Minggu, 02 Oktober 2022
Perguruan Tinggi

Meningkatkan Histocial Empathy Melalui Suatu Karya

Meningkatkan Histocial Empathy Melalui Suatu Karya

(Unila): Salah satu aset yang dimiliki setiap daerah untuk dikembangkan adalah potensi wisata yang didasari sejarah. Potensi wisata berbasis sejarah ini berkaitan dengan kepentingan peningkatan pendapat daerah, bahkan urgensi pembangunan ekonomi daerah tersebut.

Sejarah panjang yang dimiliki kota di berbagai daerah terbukti dengan adanya peninggalan kuno, beragam budaya, dan kearifan lokal yang ditinggalkan. Namun, seiring perkembangan zaman yang terjadi saat ini, peninggalan-peninggalan bersejarah terdahulu mulai terbengkalai dan tidak terawat.

Hal inilah yang mendasari Tim PKM-VGK Universitas Lampung (Unila) menciptakan sebuah ide dari adanya permasalahan tersebut.
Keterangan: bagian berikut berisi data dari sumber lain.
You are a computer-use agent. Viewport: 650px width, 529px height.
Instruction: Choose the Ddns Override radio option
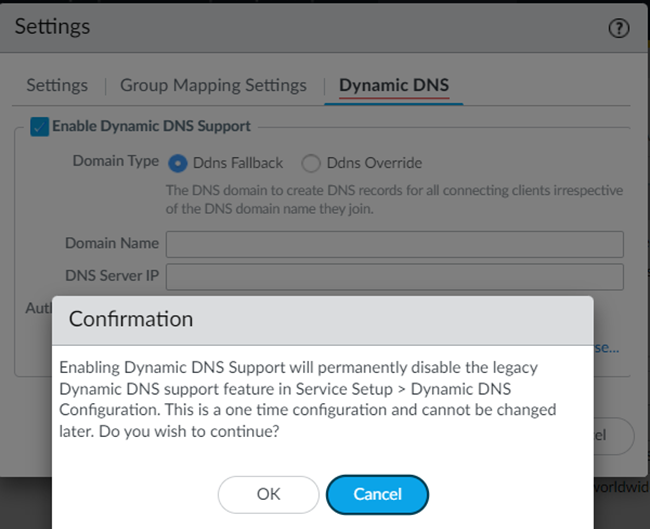pyautogui.click(x=311, y=162)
Program Kreativitas Mahasiswa atau biasa dikenal sebagai PKM merupakan salah satu ajang bergengsi tingkat universitas berskala nasional yang bertujuan untuk meningkatkan kreativitas mahasiswa dengan menciptakan ide-ide berupa inovasi yang mampu mengurangi berbagai permasalahan di masyarakat.

Program ini memiliki beberapa bidang yang terdiri atas bidang riset, kewirausahaan, pengabdian kepada masyarakat, penerapan iptek, karsa cipta, video gagasan konstruktif, gagasan futuristik tertulis, dan artikel ilmiah.
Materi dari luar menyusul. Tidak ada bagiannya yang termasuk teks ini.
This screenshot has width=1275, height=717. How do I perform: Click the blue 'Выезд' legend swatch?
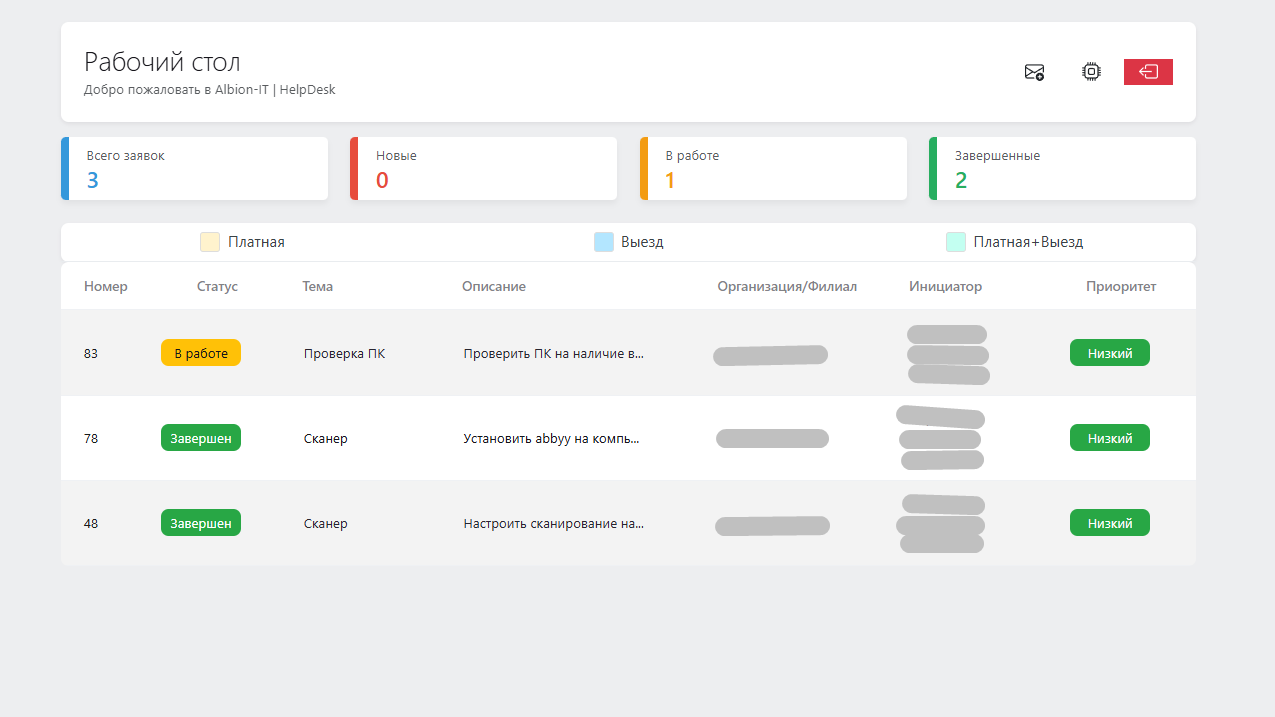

Adanya program ini menjadi ajang yang dinantikan seluruh universitas di Indonesia. Bahkan, terdapat universitas yang menyiapkan calon-calon delegasi yang siap untuk lolos ke Pekan Ilmiah Mahasiswa Nasional (Pimnas). Universitas Lampung merupakan salah satu dari universitas yang menyiapkan delegasi tersebut.

Tim PKM-VGK Universitas Lampung yaitu Winda Pitriani Parhamah, Renaldy Jovanda, Renata Fradila, Desta Riski Yuwanda, dan Dinda Uqnul Amalia yang dibimbing oleh Sumargono,S.Pd., M.Pd., menciptakan gagasan untuk membantu meningkatkan historical empathy pada masyarakat dengan cara mengembangkan potensi yang ada di Kota Bandarlampung.

Gagasan tersebut mampu membawa mereka ke tahap pendanaan oleh Kemenristekdikti pada tahun 2022. Urban Heritage untuk Penanaman Historical Empathy sebagai Dasar Program Sustainable Development Goals Kota Bandarlampung merupakan ide gagasan yang dilatarbelakangi banyaknya urban heritage yang ada di Kota Saibumi Ruwa Jurai.

Kawasan cagar budaya atau tempat-tempat penting budaya merupakan catatan sejarah yang penting dan ekspresi sejati dari identitas suatu kota sehingga semua peninggalan sejarah bermanfaat untuk dilestarikan sekaligus menjadi peradaban suatu bangsa.

Namun pada kenyataannya, masih banyak bangunan kuno dan bersejarah yang mengalami kerusakan dan tidak mendapatkan perhatian dari pemerintah pusat maupun pemerintah daerah.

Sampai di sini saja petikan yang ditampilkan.